Of the 18 coastal ecological monitoring zones, six were deemed unhealthy; seven, moderately healthy; and only five, healthy.

Heavily-polluted areas include Liaodong Bay in northeast China, Bohai Bay in northern China, the Yangtze River estuary, Hangzhou Bay and coastal areas in Jiangsu Province in east China and the Pearl River estuary in southern China.

More than 27,000 square kilometers of sea was covered by 82 red tides, costing the fisheries industry a direct loss of more than 69 million yuan (US$8.6 million).

However, the red tides did not cause human loss or injury thanks to monitoring and early warning systems.

Populations in coastal provinces account for 40 percent of the country's total, and about 382,000 square kilometers of water comes under China's sovereignty. The major pollutants are inorganic ammonia, active phosphate and petroleum. In some marine zones, heavy metals such as lead and cadmium exceeded safety limits.

"Wastewater discharge and over-fishing are the two major reasons for ecosystem degradation in coastal marine areas," according to Ma Deyi, director of the National Marine Environment Monitoring Center.

Results from the country's 200 coastal monitoring stations indicate that more than 317 billion tons of wastewater were discharged into the ocean from the mainland in 2005, almost twice as much as in 2000.

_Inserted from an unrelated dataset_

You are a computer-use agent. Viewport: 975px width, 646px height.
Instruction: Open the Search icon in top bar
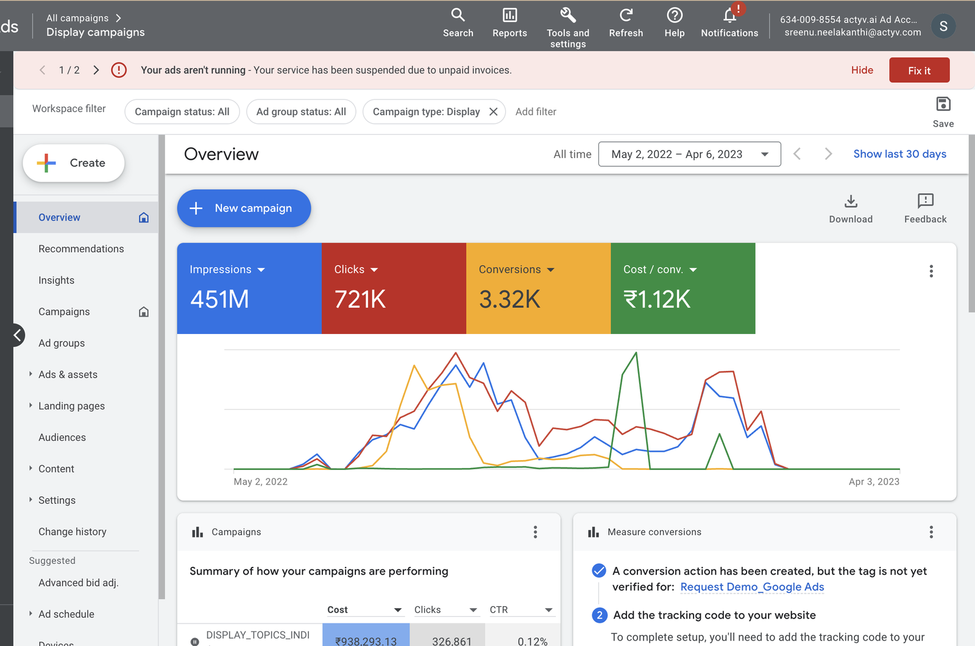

"Some 270 waste water discharge points were found in fishing areas, posing a great threat to the safety of marine life and the quality of seafood; and another 70 were found in scenic areas, threatening surrounding natural environments," Ma said.

In other development, top Chinese environmental protection officials have for first time listed water pollution control in the Songhua River's drainage area as one of the country's key water pollution control and prevention projects.

A draft of a control plan says that priority will be given to the water sources of large and medium sized cities along the Songhua River, along with achieving the ultimate ecological goal of a healthy standard of clean water in each river section.